Implementing the SymbolicTypeTrait
for a type
The SymbolicTypeTrait
is used to identify values that can act as symbolic variables. It has three variants:
NotSymbolic
for quantities that are not symbolic. This is the default for all types.ScalarSymbolic
for quantities that are symbolic, and represent a single logical value.ArraySymbolic
for quantities that are symbolic, and represent an array of values. Types implementing this trait must return an array ofScalarSymbolic
variables of the appropriate size and dimensions whencollect
ed.
The trait is implemented through the symbolic_type
function. Consider the following example types:
struct MySym
name::Symbol
end
struct MySymArr{N}
name::Symbol
size::NTuple{N,Int}
end
They must implement the following functions:
SymbolicIndexingInterface.symbolic_type(::Type{MySym}) = ScalarSymbolic()

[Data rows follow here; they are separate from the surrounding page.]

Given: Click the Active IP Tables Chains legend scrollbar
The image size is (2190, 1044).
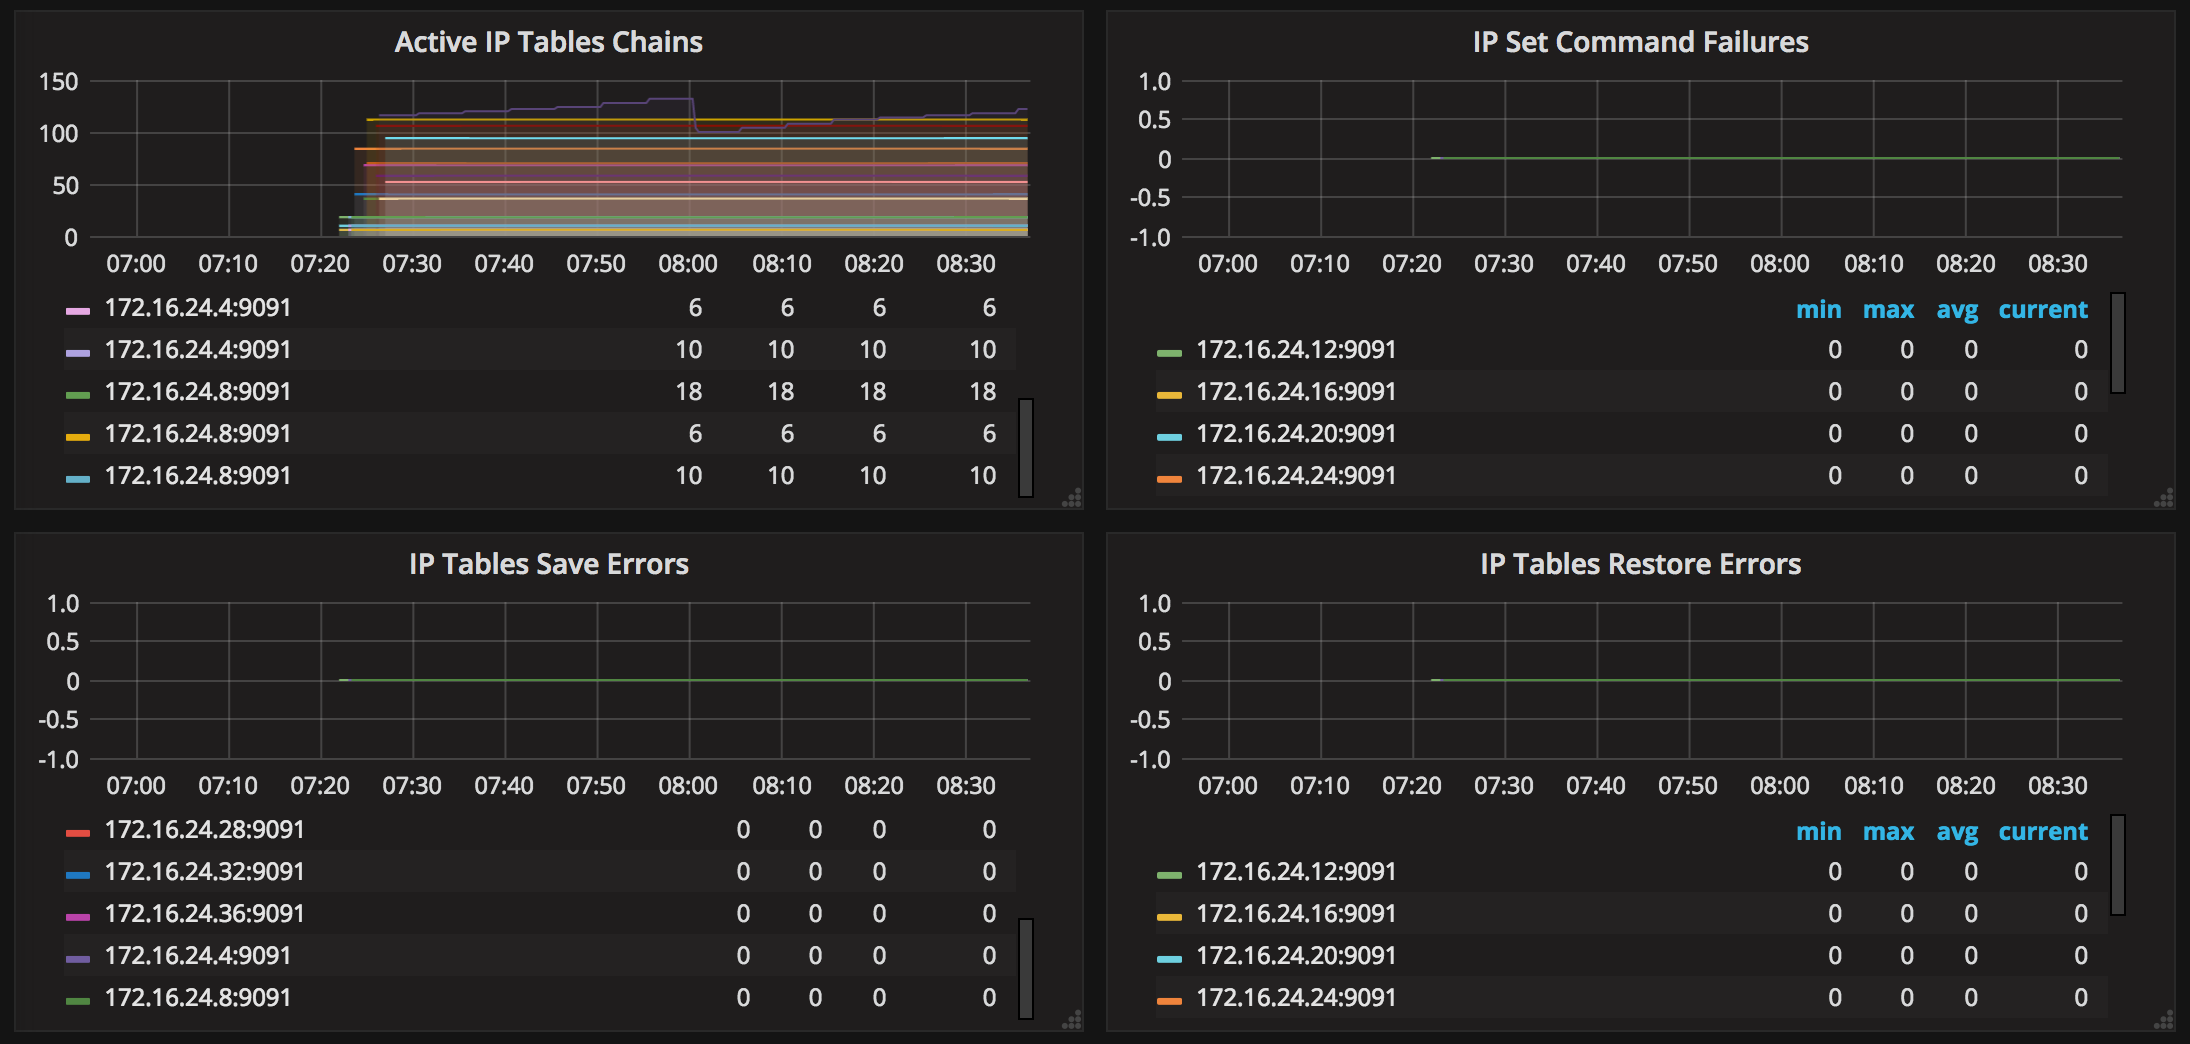Looking at the screenshot, I should point(1026,447).
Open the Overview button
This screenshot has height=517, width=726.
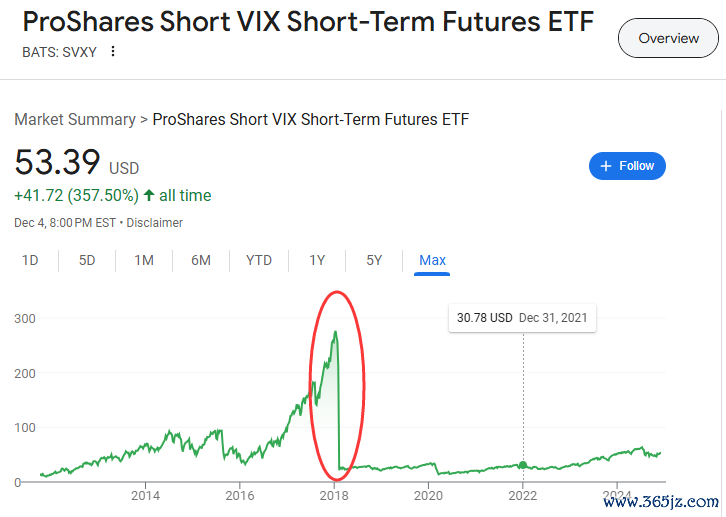click(668, 38)
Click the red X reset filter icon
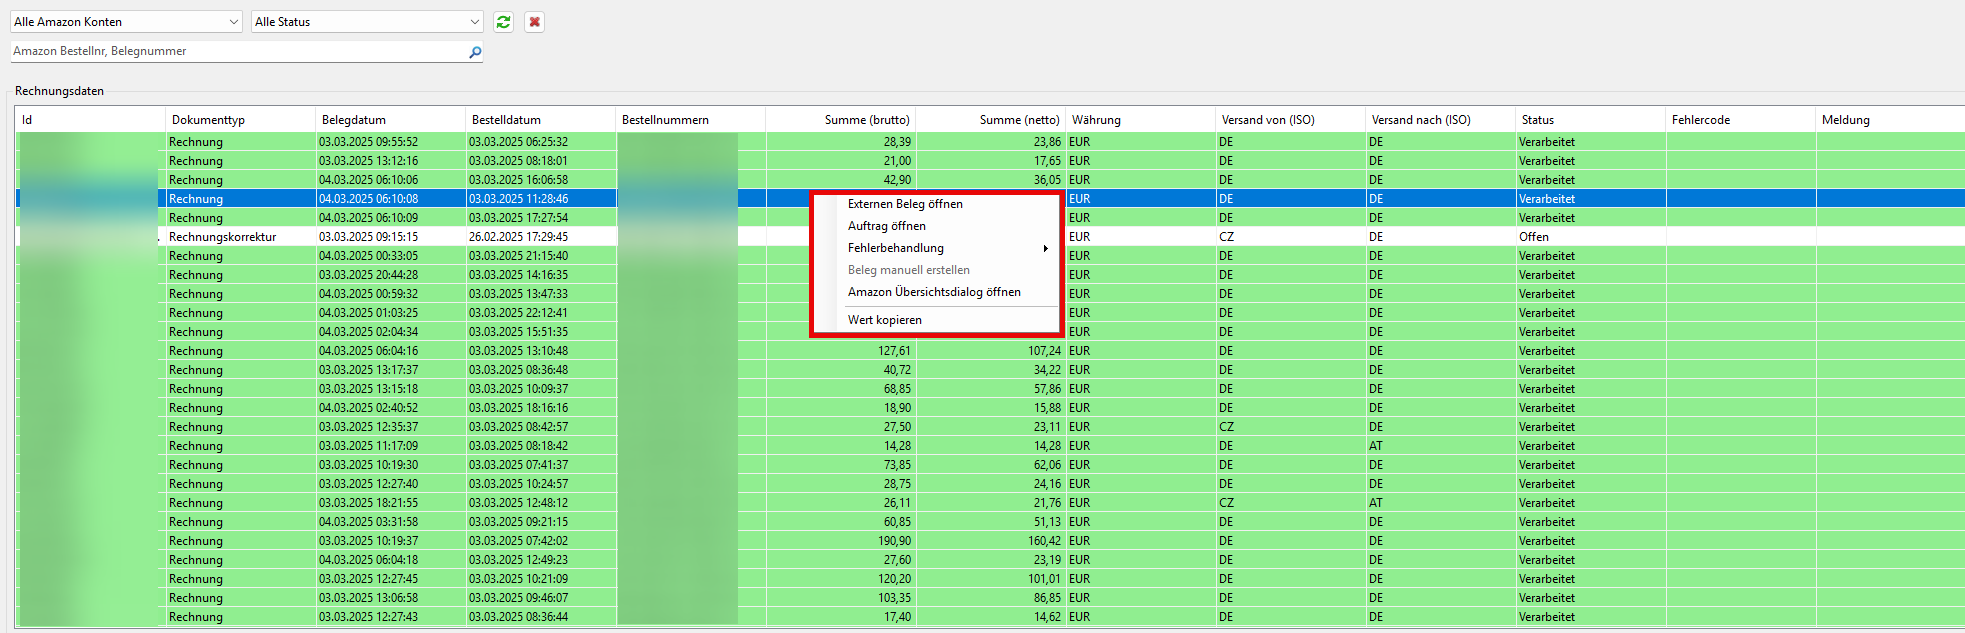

SymbolicIndexingInterface.hasname(::MySym) = true
SymbolicIndexingInterface.getname(sym::MySym) = sym.name
SymbolicIndexingInterface.symbolic_type(::Type{<:MySymArr}) = ArraySymbolic()
SymbolicIndexingInterface.hasname(::MySymArr) = true
SymbolicIndexingInterface.getname(sym::MySymArr) = sym.name
function Base.collect(sym::MySymArr)
[
MySym(Symbol(sym.name, :_, join(idxs, "_")))
for idxs in Iterators.product(Base.OneTo.(sym.size)...)
]
end
hasname
is not required to always be true
for symbolic types. For example, Symbolics.Num
returns false
whenever the wrapped value is a number, or an expression.
Introducing a type to represent expression trees:
struct MyExpr
op::Function
args::Vector{Union{MyExpr, MySym, MySymArr, Number, Array}}
end
symbolic_evaluate
can be implemented as follows:
function symbolic_evaluate(expr::Union{MySym, MySymArr}, syms::Dict)
get(syms, expr, expr)
end
function symbolic_evaluate(expr::MyExpr, syms::Dict)
for i in eachindex(expr.args)
if expr.args[i] isa Union{MySym, MySymArr, MyExpr}
expr.args[i] = symbolic_evaluate(expr.args[i], syms)
end
end
if all(x -> symbolic_type(x) === NotSymbolic(), expr.args)
return expr.op(expr.args...)
end
end
Note the evaluation of the operation if all of the arguments are not symbolic. This is required since symbolic_evaluate
must return an evaluated value if all symbolic variables are substituted.